1. Yasal olan her şeyin meşru olmadığını, olamayacağını tarihte defalarca ispat etmiş bir devlettir abd. "Terörle mücadele" adı altında fikir özgürlüğü, ırksal / etnik bağımsızlık gibi temel anayasal hakları ihlal ederek, tamamen kendi ideolojik bağnazlıklarını dikta etmelerine acı bir şekilde tanıklık ediyoruz hala. Yüzyıllardır birtakım toplumsal şiddet içeren olaylara her daim "ama" kelimesi ile birlikte "ama bireysel" "ama münferit" söylemler ile savunmalar geliştirdik devlet ve toplum olarak. Bireyler, ait oldukları kurumları, grupları, ideolojileri temsil etmez; kendi başlarına böyle bir "gaflette" bulunmuşlardır denilir genelde. Fakat eğitim sistemi olsun, nesilden nesle aktarılan bağnazlık olsun; en ufak bir faturayı kendisine kesmez devlet denilen aygıt. Her daim ve her zaman haklıdır; buna karşı çıkana da "vatan haini" yaftasını yapıştırır hemen.

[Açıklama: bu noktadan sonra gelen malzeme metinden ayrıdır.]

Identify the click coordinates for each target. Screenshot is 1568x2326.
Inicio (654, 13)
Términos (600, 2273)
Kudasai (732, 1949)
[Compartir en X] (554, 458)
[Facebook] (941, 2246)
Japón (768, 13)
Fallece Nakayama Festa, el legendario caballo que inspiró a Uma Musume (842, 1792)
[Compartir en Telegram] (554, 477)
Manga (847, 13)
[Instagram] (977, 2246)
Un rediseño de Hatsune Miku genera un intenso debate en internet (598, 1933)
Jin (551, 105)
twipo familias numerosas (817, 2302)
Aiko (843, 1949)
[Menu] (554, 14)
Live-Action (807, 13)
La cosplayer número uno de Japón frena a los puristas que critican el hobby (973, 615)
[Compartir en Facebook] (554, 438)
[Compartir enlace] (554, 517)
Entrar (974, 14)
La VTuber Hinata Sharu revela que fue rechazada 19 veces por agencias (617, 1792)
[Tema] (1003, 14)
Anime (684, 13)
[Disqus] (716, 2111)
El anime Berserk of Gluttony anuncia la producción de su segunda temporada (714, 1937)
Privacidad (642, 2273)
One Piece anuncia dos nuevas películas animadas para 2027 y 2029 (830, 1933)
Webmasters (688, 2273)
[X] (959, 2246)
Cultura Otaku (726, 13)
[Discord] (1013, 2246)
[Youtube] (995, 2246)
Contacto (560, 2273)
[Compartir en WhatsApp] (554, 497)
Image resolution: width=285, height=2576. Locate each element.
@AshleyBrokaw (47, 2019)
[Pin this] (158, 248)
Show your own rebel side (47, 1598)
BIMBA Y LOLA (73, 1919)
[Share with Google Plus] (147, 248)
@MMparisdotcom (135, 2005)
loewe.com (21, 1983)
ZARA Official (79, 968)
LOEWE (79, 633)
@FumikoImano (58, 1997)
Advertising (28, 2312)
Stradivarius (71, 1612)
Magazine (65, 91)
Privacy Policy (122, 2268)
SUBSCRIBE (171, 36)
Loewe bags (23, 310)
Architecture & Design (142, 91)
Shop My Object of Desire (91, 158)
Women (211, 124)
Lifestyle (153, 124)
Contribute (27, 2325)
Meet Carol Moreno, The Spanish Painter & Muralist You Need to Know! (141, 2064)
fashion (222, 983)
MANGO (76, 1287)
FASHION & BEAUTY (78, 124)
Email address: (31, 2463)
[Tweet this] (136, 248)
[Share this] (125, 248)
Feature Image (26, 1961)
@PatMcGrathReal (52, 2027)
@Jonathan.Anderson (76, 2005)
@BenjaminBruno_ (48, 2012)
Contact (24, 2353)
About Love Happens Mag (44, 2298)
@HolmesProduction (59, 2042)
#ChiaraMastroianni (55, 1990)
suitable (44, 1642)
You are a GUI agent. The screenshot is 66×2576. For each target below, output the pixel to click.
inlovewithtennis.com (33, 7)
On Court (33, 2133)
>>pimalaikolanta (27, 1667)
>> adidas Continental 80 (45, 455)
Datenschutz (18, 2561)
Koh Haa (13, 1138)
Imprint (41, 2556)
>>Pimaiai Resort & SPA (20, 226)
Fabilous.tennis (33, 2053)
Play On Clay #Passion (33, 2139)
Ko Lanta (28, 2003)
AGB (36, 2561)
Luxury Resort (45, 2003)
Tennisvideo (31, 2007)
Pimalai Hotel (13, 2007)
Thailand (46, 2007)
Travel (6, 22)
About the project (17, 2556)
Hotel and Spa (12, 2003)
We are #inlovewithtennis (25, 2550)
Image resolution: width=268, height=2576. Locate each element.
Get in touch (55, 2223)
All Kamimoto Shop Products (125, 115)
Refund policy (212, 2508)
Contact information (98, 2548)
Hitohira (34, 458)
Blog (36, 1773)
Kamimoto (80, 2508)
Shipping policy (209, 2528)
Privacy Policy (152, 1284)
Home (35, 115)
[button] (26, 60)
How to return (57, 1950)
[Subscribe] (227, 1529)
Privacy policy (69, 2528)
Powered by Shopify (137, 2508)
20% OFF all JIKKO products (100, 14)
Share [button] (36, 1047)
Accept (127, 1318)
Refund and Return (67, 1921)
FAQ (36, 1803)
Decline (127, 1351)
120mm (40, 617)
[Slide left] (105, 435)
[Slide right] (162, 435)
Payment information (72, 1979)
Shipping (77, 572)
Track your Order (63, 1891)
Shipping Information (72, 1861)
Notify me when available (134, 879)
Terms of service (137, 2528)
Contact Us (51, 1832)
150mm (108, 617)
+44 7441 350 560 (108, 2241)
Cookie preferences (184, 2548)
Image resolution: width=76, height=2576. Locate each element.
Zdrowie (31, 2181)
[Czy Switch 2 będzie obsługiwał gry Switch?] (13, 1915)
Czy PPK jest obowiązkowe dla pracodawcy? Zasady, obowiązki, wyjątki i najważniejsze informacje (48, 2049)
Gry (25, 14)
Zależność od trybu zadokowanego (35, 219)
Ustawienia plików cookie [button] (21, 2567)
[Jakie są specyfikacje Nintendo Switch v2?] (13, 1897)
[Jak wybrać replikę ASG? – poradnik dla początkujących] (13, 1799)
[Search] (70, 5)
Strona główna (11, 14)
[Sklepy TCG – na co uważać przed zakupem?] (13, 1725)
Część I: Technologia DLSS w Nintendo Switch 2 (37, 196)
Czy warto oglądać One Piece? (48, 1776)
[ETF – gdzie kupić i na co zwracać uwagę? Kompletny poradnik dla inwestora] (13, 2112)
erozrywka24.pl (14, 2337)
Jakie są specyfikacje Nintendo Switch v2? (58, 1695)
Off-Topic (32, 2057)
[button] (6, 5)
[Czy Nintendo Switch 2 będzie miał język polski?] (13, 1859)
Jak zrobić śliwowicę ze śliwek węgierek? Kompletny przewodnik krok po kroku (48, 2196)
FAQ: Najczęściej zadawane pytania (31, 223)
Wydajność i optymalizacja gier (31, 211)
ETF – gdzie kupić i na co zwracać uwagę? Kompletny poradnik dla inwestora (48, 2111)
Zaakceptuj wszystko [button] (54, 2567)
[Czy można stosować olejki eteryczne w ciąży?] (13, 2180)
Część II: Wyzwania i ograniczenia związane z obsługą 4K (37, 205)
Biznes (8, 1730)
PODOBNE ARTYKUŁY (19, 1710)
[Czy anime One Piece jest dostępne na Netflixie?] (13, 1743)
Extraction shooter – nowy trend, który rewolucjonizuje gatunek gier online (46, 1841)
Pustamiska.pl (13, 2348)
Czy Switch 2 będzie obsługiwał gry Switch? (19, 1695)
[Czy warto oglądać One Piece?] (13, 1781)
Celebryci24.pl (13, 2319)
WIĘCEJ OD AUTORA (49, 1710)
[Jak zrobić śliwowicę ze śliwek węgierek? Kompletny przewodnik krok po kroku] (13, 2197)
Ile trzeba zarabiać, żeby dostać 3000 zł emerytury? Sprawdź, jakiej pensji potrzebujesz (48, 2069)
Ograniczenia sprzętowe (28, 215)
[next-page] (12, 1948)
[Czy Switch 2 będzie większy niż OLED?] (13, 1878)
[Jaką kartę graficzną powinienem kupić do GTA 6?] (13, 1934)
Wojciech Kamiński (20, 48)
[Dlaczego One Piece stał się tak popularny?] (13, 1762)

    Bu toplumun ciddi bir kesiminin atom bombasını dahi "ama bilime de katkısı yadsınamaz" diye savundu. Hitler'in kitapları bir dönem en çok okunanlar listesine girdi. Nietsche ile nazizm'i birbirine entegre ederek, felsefi bir düzleme oturtarak meşrulaştırma ve tamamen masumane yapılan bir yanlışmış gibi gösterenler de oldu.

    Dünya hiçbir zaman iyi bir yer olmadı ve hiçbir zaman da olmayacak. Abd ve diğer birçok devlet ile ilgili daha birçok değerlendirme ve akademik referansla birlikte, utanç kaynağı oluşturması gereken "münferit" olaylar örnek gösterilebilir ama; ama işte..

    İşin özü esasen Fikret Hoca'nın da dediği gibi şudur şahsıma göre :

    "Sınıflı toplumlarda gerçeği söylemenin bir bedeli vardır."